» **TEXTO**:
________
Por eso me gustó tanto algo que leí en Twitter, a modo de comentario ante la fantochada en torno al Obelisco. Camila Sosa Villada, la autora de Las malas, se preguntaba qué pasaría si dejásemos de ayudar a la circulación en las redes de la estupidez que abunda. Piénsenlo un instante. ¿Qué ocurriría si ante cada infundio, ante cada barbaridad (y especialmente, ante cada barbaridad dicha por alguien a sabiendas de que es una barbaridad), en vez de difundirla le diésemos la espalda? No responder, no argumentar, no replicar la frase malintencionada y mentirosa, porque ese es su objetivo principal: que al vernos compelidos a argumentar en nuestra (innecesaria) defensa, la indignación nos mueva a multiplicar la malicia. Y al final del día, la estupidez y la mala leche ganaron el centro de la escena virtual, impidiendo que veamos/leamos/discutamos cosas mejores. Y yo no quiero que me impongan un escenario. Quiero que podamos proyectar alrededor el mundo que nosotros soñamos, aquel para el que trabajamos a diario.
Destruir es demasiado fácil, sí. Pero la diferencia entre la destrucción y cualquier proceso de construcción tiene, insisto, su razón de ser. Lo que llamamos neoliberalismo es, en esencia, la compulsión de unos pocos a destruir el bienestar de los muchos. La excusa es hacerlo para embolsar el dinero que rapiñan a cada ciudadano, pero el disfrute que obtienen al lograrlo es tan efímero como patear un castillo de arena. Por eso a continuación proceden a robarse algo más, y algo más, y siempre más. Nunca disfrutan del todo de lo que han ganado: de lo que sí disfrutan es de las movidas que conducen al acto de romper algo para ganarlo. En cambio, los que encaramos la vida de otro modo —los populistas, digamos— no sólo disfrutamos al contemplar o hacer uso de lo que construimos laboriosamente: esencialmente disfrutamos del proceso de construir. Por eso pueden derruir nuestro castillo de arena, pero no robarnos la alegría que sentimos mientras lo levantábamos; y por eso también, una vez superadas las puteadas que despierta el acto vandálico, nos disponemos a construir otro — y a sentir plenitud mientras lo hacemos.
________
» **DATOS PROPORCIONADOS**:
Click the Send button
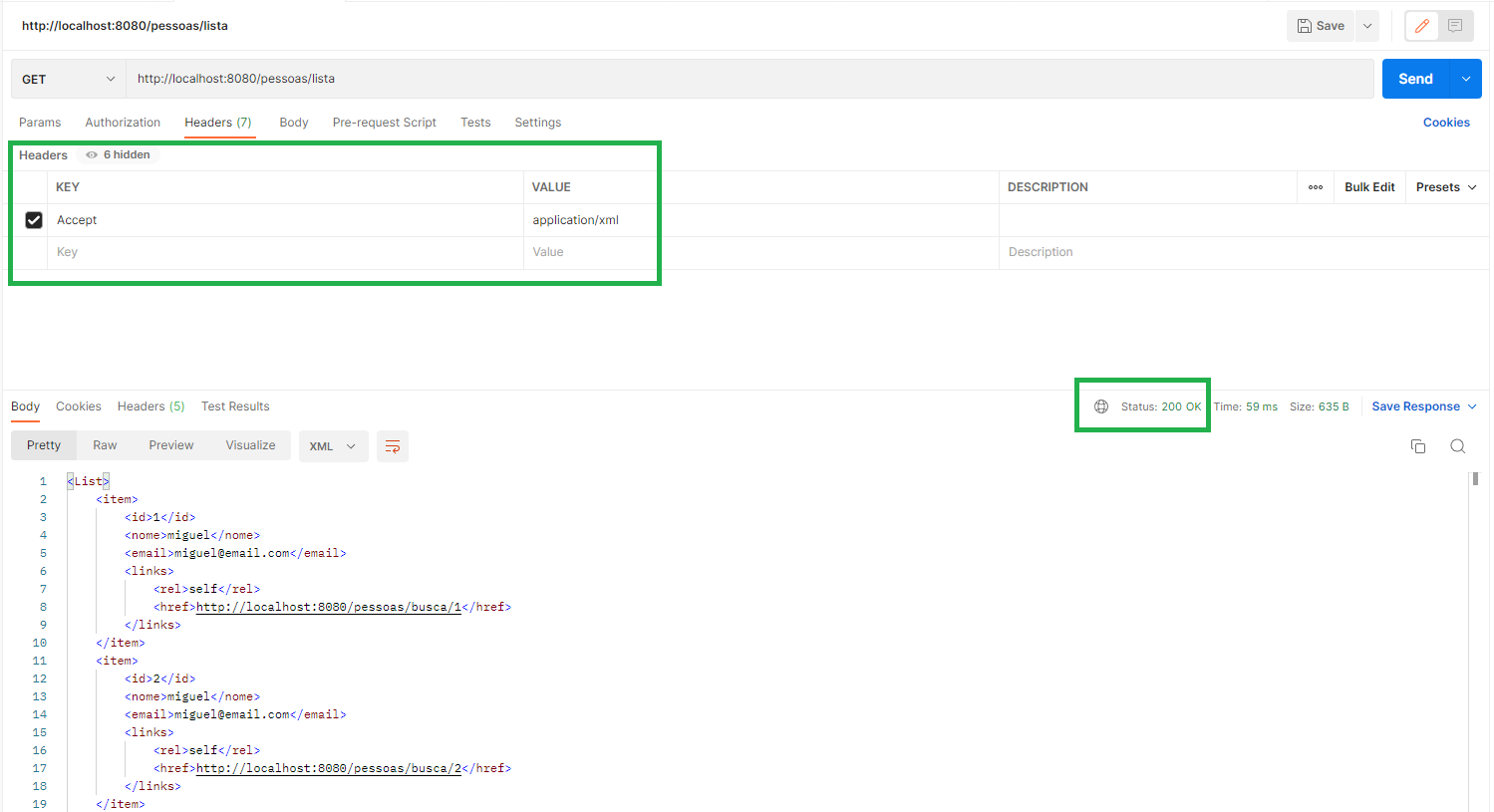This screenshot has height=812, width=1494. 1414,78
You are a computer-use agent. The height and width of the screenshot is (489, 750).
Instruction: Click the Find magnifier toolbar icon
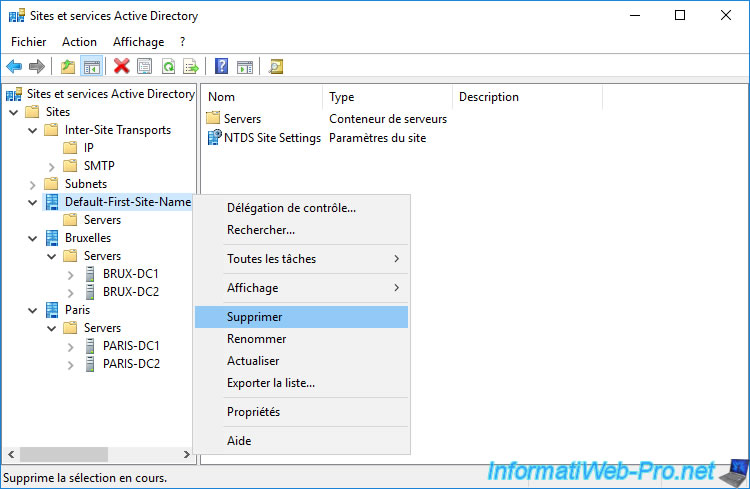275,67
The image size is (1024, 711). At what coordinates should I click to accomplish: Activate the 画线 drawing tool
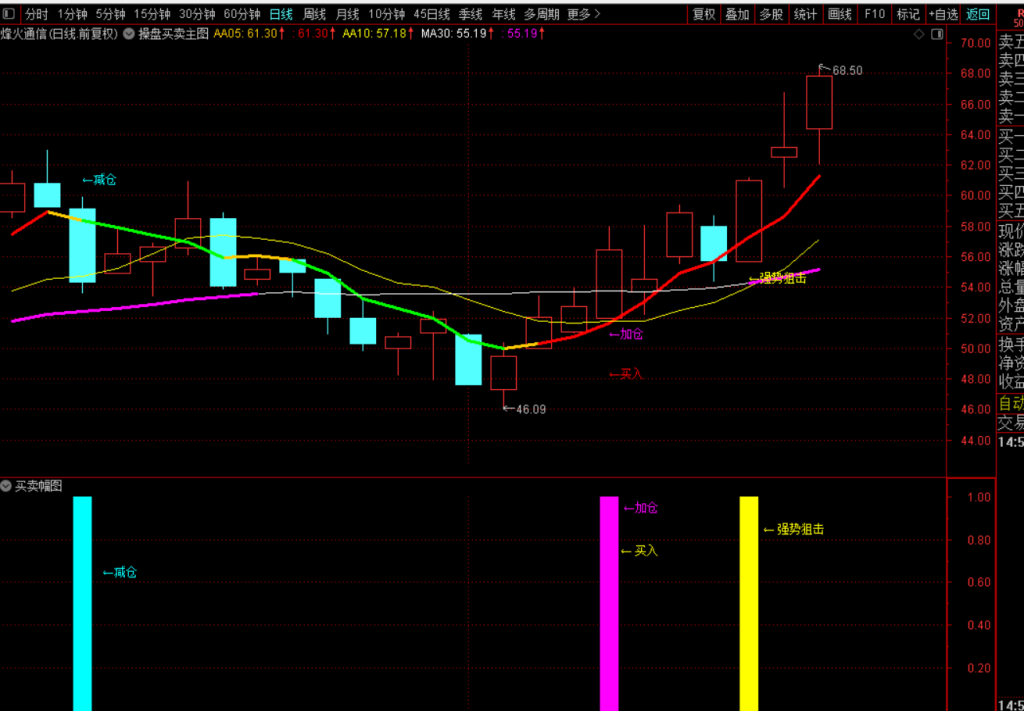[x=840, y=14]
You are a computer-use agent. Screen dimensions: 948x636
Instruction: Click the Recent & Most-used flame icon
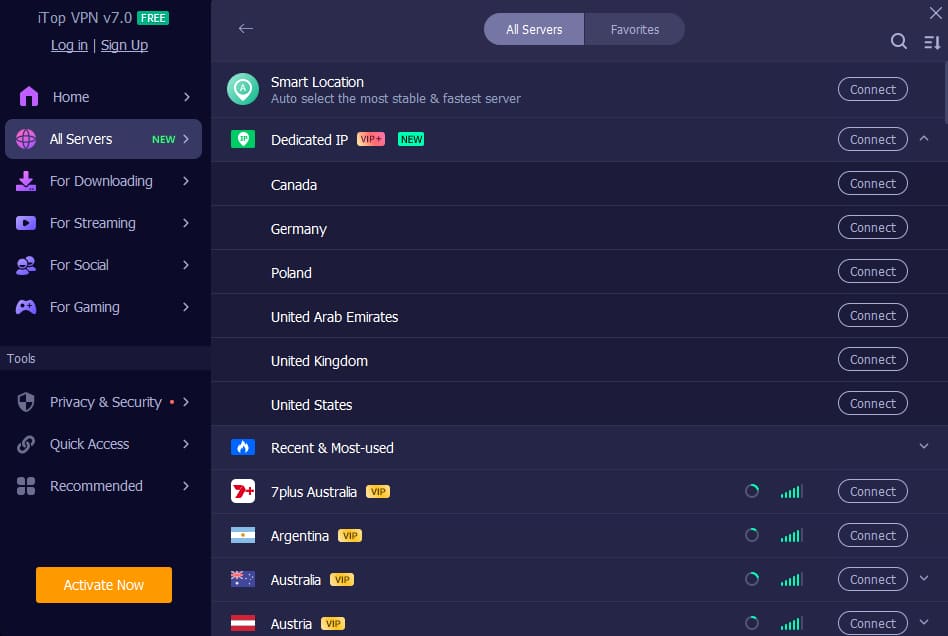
________
» **TAREAS PENDIENTES**:
1. Enumera los verbos que aparecen separados por barras en el texto sobre destruir y construir.
2. Prosigue el texto sobre destruir y construir a partir de su última oración.

» **RESPUESTAS**:
1. veamos, leamos, discutamos

2.
Apuesto mi sueldo a que la pasé mejor viendo E. T. por enésima vez, o escribiendo este texto, que el Capitán Reposera durante su estadía en Saint Tropez. Llegado el caso, yo podría ahorrar con esfuerzo y visitar la Costa Azul, por supuesto alojándome en sitios más modestos; pero no existe nada que el Capitán Reposera pueda hacer para disfrutar ni un ápice de lo que nosotros disfrutamos. La capacidad de gozar mientras uno crea, construye u corona un objetivo positivo no se compra hecha.
De las escenas memorables de E. T., una de mis favoritas es la despedida de Gertie, cuando el bicho le dice: Be good. Sé buena. Una proposición tan simple que podría pasar por banal, lugar común. Y sin embargo es lo contrario: la más revolucionaria de las propuestas, un programa insurgente. Dada mi formación, la frase sonó siempre incompleta a mis oídos. Uno había sido educado para ser bueno, sí, pero para algo: para ganarse el Cielo, para conseguir la aprobación de padres y maestros, para distinguirse de los réprobos. Pero la frase de E. T. no incluye ningún para qué. Sé buena/o, y punto. Porque sí. A pesar de que (esto lo advertimos al crecer, cuando lo que deseamos entra en crisis) ser bueno no sirva para nada, en términos de ganancias materiales ni progreso social.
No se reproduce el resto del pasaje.